The Cache Creek Casino Resort near Sacramento, California, reopened its doors Tuesday after a crippling September cyberattack knocked it out of action for more than three weeks.
Meanwhile, in Idaho, two tribal casinos, the Clearwater River Casino & Lodge and the It’se Ye Ye Casino, confirmed to local news channel KLEW News they had been forced to shutter because of “major computer systems disruption.”
Both Idaho casinos are owned by the Nez Perce tribe, which said it was working “diligently to resolve the issue” but declined to elaborate on the nature of the disruption or whether it was a malicious external attack. The casinos would be closed until further notice, added the tribe.
Back in Northern California, The Sacramento Bee reports that sources who were “unauthorized to speak on the matter” told Bee reporters the FBI was investigating the Cache Creek system breach. The sources claim the agency is looking into whether this was a ransomware attack – where hackers threaten to publish data sensitive stolen from a company’s servers or perpetually block access until a ransom is paid.
A spokesperson for the Yocha Dehe Wintun Nation, which owns the Cache Creek, declined to comment. In an official statement, September 30, the tribe said “if it is determined” that the personal information of customers or staff had been exposed, then the tribe would notify impacted individuals in writing.

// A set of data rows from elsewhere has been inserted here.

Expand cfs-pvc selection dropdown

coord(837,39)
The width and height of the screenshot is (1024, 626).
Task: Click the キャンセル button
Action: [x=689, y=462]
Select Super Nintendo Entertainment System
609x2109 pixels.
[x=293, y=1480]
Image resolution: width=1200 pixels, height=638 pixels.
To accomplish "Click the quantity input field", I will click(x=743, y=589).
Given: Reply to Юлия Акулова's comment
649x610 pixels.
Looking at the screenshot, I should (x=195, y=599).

Unfortunately, and as reported in the news, these computer attacks are becoming increasingly frequent, with major banks, a large healthcare company and a well-known Las Vegas casino becoming recent targets,” said a spokesperson. “We are undaunted in our commitment to the security of our organization and the future of our business.”

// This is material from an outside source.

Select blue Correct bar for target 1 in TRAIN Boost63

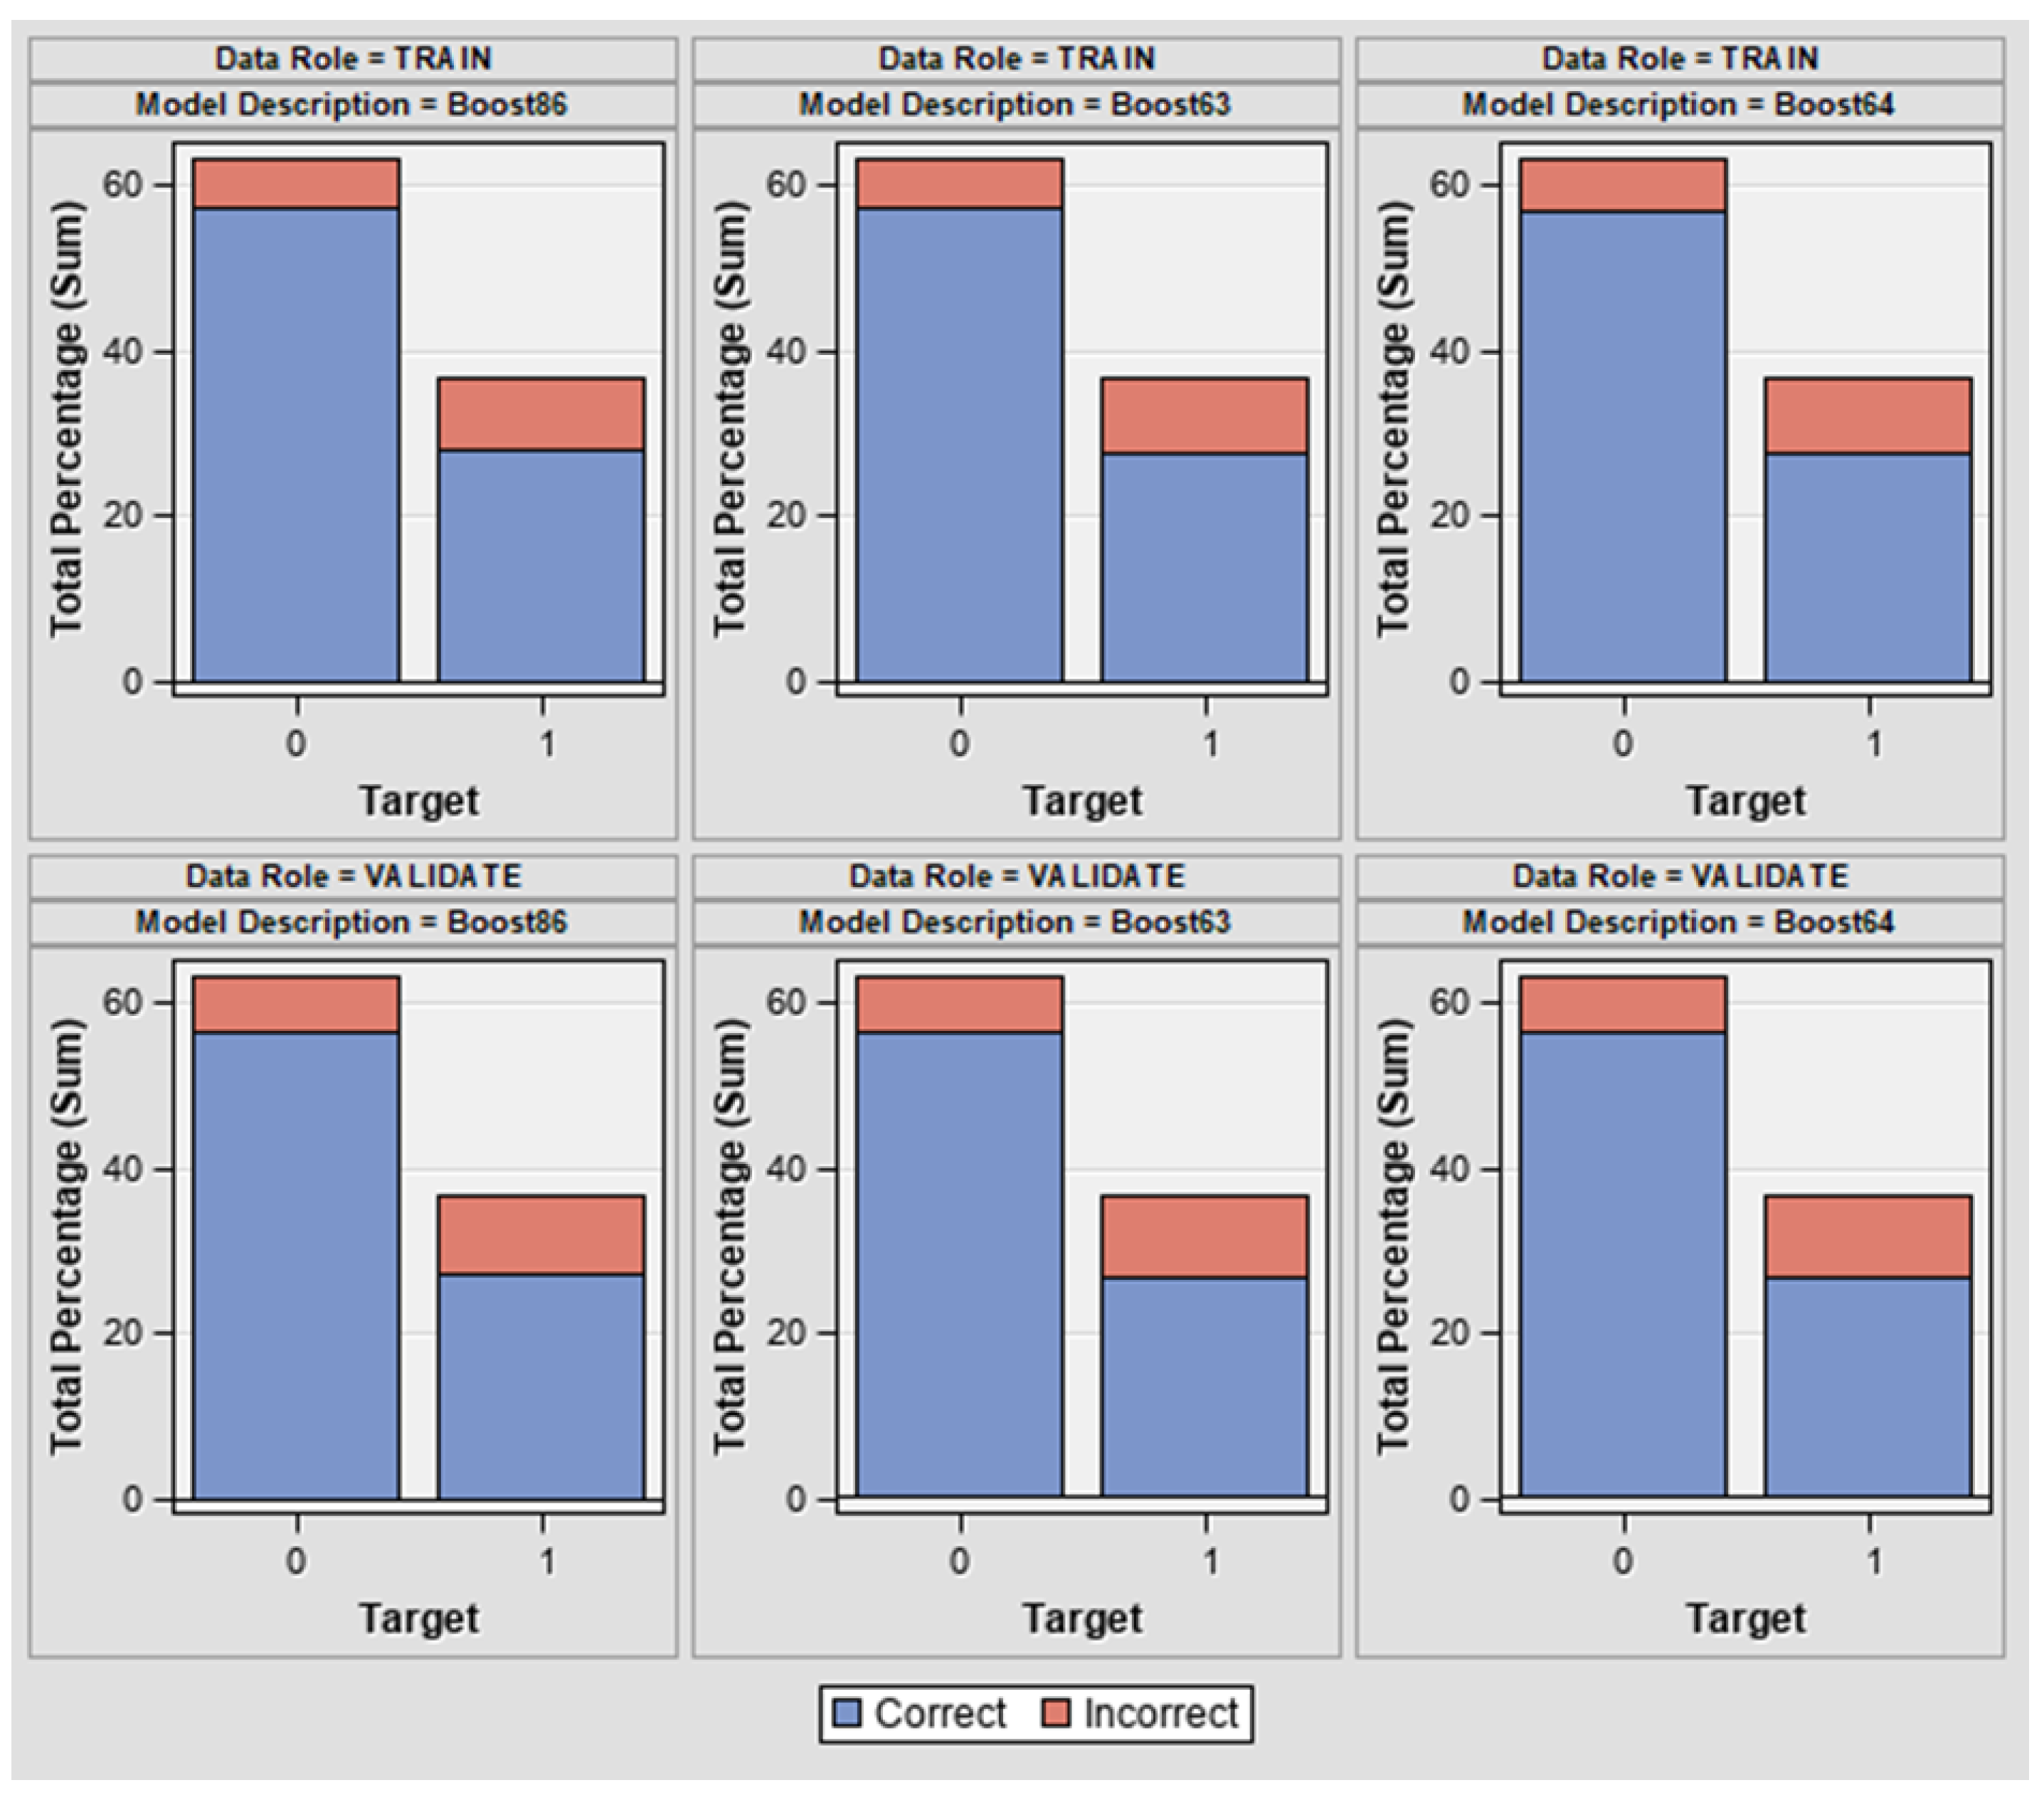pos(1204,568)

It’s not clear which Las Vegas casinos the spokesperson is referring to, although there are several possible candidates.
An attack on MGM Resorts International (MGM) in 2018 resulted in the personal data of more than 10.6 million guests being shared on the dark web.
Before its sale to a conglomerate backed by Virgin Hotels, the Hard Rock Las Vegas was the subject of a series of breaches. Since May 2015, hackers were able steal cardholder names, credit card numbers, and CVV codes from Hard Rock customers on three separate occasions.
In 2018, the VIP customer list of an unnamed Las Vegas casino was stolen by hackers who infiltrated the casino’s servers via its smart fish tank, according to cyber defense company Darktrace.
In 2015, hackers suspected of links to the Iranian regime launched an enormous attack on Las Vegas Sands Corp, which shut down servers and wiped hard drives, stealing data, and causing $40 million worth of damage.
The attack was believed to be in retaliation for LVS CEO and chairman Sheldon Adelson’s comments about “nuking” Iran a year previously.